Saved data entries
—————

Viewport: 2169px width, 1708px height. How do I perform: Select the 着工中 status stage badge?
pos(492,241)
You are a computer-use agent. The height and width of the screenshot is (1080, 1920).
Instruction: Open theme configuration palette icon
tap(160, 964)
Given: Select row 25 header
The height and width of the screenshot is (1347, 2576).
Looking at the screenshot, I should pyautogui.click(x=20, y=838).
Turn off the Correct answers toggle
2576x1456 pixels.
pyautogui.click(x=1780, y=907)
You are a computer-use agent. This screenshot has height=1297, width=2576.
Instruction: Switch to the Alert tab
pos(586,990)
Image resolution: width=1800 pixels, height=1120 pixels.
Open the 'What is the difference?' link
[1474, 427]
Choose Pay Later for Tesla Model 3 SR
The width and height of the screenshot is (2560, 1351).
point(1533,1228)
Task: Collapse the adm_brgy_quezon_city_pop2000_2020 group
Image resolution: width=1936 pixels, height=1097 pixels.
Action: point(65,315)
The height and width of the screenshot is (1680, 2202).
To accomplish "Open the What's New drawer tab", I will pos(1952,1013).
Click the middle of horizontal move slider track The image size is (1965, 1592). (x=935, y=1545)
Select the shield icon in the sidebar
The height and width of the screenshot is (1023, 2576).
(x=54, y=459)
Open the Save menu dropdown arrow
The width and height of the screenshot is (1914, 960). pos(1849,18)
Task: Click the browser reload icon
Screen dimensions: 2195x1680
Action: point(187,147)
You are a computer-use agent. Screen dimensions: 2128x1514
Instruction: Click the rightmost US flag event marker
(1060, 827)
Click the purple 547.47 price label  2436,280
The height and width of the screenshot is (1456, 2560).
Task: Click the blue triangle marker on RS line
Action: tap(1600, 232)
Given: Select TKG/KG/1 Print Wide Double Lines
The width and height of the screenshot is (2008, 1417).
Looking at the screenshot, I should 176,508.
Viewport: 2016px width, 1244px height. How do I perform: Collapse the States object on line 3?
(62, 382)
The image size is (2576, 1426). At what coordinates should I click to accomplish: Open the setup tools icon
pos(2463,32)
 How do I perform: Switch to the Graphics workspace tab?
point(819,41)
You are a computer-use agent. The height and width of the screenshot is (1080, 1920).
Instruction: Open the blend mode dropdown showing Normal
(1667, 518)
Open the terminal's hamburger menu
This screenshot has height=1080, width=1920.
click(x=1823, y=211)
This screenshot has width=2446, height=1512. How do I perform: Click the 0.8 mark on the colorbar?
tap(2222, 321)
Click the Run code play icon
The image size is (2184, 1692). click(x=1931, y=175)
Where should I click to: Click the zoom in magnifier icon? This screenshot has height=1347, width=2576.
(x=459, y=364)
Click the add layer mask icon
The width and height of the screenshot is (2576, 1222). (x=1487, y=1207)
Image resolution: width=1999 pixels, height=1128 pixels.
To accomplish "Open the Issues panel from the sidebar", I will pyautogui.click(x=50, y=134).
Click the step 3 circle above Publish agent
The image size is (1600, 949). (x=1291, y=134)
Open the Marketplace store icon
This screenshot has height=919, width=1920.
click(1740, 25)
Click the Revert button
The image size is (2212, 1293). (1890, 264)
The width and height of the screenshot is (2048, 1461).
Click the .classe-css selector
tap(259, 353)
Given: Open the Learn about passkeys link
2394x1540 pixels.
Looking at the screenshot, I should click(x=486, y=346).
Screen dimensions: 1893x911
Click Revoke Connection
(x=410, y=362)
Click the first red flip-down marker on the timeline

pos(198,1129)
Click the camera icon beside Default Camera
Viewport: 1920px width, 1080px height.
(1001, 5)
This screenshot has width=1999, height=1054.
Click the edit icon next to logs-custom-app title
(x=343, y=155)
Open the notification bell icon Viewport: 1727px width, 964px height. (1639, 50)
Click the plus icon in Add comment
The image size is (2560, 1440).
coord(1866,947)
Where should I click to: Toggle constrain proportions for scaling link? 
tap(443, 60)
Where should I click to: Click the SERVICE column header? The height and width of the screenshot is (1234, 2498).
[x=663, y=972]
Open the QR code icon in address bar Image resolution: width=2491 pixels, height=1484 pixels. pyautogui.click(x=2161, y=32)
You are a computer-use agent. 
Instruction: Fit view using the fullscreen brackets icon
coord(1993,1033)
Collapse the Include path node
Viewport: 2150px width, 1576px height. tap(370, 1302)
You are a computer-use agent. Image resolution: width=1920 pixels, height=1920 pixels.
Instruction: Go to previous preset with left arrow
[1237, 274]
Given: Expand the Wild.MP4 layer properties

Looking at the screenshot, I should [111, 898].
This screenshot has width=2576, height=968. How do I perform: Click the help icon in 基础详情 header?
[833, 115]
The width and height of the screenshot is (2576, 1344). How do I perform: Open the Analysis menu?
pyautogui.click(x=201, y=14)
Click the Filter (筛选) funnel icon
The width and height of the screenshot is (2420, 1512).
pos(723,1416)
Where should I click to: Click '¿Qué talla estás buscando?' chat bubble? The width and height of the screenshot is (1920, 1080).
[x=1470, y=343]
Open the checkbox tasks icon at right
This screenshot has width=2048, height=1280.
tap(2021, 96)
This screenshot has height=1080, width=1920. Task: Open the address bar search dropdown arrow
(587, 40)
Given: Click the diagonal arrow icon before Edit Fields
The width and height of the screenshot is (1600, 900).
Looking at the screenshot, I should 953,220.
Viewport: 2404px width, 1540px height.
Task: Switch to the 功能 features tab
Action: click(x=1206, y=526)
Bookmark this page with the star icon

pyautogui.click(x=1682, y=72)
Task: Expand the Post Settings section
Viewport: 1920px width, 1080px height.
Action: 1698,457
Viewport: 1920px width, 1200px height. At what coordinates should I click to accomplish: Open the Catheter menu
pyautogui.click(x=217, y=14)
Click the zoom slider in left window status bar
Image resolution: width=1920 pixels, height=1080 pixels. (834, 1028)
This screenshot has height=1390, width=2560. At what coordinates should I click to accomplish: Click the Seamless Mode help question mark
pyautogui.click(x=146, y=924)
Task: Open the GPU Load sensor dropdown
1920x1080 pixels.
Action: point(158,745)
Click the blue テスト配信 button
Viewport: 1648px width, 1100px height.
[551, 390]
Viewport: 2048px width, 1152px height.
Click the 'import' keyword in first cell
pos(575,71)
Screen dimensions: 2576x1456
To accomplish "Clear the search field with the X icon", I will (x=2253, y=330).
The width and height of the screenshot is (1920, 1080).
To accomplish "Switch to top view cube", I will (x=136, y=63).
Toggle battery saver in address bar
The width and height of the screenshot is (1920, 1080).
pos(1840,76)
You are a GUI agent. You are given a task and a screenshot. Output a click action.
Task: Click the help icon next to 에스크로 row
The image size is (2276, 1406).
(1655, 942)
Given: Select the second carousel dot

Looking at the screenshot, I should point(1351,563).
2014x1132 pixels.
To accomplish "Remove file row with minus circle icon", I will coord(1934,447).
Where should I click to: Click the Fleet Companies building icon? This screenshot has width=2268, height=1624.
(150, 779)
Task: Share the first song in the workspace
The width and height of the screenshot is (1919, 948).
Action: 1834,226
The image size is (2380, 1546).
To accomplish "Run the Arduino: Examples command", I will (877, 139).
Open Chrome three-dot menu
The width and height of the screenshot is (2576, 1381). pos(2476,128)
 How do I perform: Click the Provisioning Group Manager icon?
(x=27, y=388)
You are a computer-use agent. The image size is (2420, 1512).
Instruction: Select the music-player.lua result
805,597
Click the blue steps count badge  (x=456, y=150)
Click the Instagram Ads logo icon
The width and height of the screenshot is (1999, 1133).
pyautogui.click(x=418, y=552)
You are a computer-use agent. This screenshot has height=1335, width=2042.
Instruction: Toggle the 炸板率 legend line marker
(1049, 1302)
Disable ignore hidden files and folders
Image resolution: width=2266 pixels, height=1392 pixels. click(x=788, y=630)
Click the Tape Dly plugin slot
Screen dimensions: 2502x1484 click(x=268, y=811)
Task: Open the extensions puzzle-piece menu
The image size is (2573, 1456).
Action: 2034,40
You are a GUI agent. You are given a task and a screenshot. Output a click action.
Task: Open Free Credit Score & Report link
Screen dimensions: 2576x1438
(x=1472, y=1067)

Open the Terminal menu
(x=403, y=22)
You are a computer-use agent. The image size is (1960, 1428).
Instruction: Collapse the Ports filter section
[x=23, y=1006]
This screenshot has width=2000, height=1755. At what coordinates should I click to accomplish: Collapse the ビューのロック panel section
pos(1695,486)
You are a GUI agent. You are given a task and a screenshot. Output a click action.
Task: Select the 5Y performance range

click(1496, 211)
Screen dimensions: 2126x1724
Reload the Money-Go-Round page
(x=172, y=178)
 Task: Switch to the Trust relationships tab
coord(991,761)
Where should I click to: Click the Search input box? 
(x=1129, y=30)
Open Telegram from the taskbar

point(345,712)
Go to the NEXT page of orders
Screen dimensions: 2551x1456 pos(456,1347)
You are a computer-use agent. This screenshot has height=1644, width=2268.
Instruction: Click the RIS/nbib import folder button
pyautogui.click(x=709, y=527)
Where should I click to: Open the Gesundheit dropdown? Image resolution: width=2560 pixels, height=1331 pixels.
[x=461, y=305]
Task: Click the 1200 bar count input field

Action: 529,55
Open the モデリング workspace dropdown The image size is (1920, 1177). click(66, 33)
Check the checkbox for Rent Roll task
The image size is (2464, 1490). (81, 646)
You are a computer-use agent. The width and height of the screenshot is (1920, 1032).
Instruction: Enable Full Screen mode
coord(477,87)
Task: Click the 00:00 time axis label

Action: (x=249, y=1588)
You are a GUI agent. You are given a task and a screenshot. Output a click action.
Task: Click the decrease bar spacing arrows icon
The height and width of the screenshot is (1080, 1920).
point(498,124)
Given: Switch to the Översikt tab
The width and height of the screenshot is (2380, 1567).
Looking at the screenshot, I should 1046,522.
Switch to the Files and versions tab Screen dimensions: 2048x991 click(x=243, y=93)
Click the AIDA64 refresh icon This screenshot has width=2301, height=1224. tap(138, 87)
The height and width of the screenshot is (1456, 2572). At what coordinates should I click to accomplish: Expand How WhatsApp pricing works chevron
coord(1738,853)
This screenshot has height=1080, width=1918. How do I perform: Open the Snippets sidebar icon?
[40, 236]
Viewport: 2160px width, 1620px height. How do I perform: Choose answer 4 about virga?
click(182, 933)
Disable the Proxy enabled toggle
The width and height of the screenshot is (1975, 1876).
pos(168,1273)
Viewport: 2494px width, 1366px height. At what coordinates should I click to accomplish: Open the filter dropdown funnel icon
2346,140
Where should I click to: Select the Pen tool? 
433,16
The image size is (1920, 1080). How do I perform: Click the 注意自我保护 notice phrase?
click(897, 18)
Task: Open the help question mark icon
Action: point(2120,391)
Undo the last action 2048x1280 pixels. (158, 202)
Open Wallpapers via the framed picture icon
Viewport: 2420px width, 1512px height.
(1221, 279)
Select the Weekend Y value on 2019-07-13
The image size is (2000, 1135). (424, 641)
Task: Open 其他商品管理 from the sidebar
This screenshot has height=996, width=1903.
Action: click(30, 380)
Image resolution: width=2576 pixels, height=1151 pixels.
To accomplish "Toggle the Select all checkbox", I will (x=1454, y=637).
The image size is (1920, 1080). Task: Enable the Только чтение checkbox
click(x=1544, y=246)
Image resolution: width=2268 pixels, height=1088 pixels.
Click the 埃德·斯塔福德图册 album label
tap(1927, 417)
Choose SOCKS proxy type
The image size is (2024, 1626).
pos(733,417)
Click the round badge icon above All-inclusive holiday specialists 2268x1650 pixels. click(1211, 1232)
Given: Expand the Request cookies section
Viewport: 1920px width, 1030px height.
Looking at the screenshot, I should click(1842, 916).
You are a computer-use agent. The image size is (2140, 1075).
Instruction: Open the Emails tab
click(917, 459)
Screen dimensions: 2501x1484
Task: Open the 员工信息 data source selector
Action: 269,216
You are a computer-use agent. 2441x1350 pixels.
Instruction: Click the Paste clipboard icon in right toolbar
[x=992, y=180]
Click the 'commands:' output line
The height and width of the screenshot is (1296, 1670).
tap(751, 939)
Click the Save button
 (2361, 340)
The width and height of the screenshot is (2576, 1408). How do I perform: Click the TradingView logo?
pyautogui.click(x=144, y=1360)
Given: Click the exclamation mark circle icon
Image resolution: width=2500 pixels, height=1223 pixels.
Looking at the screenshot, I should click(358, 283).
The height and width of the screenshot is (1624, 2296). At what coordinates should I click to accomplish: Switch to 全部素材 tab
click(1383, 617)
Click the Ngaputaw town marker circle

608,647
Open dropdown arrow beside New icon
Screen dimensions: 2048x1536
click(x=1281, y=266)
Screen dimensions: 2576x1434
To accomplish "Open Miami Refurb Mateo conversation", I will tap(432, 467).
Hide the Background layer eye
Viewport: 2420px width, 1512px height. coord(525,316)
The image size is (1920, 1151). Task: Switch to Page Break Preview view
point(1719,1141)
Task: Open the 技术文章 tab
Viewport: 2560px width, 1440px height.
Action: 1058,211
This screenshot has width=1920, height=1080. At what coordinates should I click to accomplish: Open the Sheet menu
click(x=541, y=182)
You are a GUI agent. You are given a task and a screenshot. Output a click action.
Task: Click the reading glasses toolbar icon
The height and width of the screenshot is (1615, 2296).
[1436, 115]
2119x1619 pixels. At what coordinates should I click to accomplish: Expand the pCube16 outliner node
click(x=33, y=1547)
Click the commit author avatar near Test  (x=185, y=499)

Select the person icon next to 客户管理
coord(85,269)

—————

Task objective:
Your task is to repeat the records exactly. Begin at their first line and stop after the line containing "Task: Collapse the".

Task output:
Viewport: 2169px width, 1708px height. How do I perform: Select the 着工中 status stage badge?
pos(492,241)
You are a computer-use agent. The height and width of the screenshot is (1080, 1920).
Instruction: Open theme configuration palette icon
tap(160, 964)
Given: Select row 25 header
The height and width of the screenshot is (1347, 2576).
Looking at the screenshot, I should pyautogui.click(x=20, y=838).
Turn off the Correct answers toggle
2576x1456 pixels.
pyautogui.click(x=1780, y=907)
You are a computer-use agent. This screenshot has height=1297, width=2576.
Instruction: Switch to the Alert tab
pos(586,990)
Image resolution: width=1800 pixels, height=1120 pixels.
Open the 'What is the difference?' link
[1474, 427]
Choose Pay Later for Tesla Model 3 SR
The width and height of the screenshot is (2560, 1351).
point(1533,1228)
Task: Collapse the adm_brgy_quezon_city_pop2000_2020 group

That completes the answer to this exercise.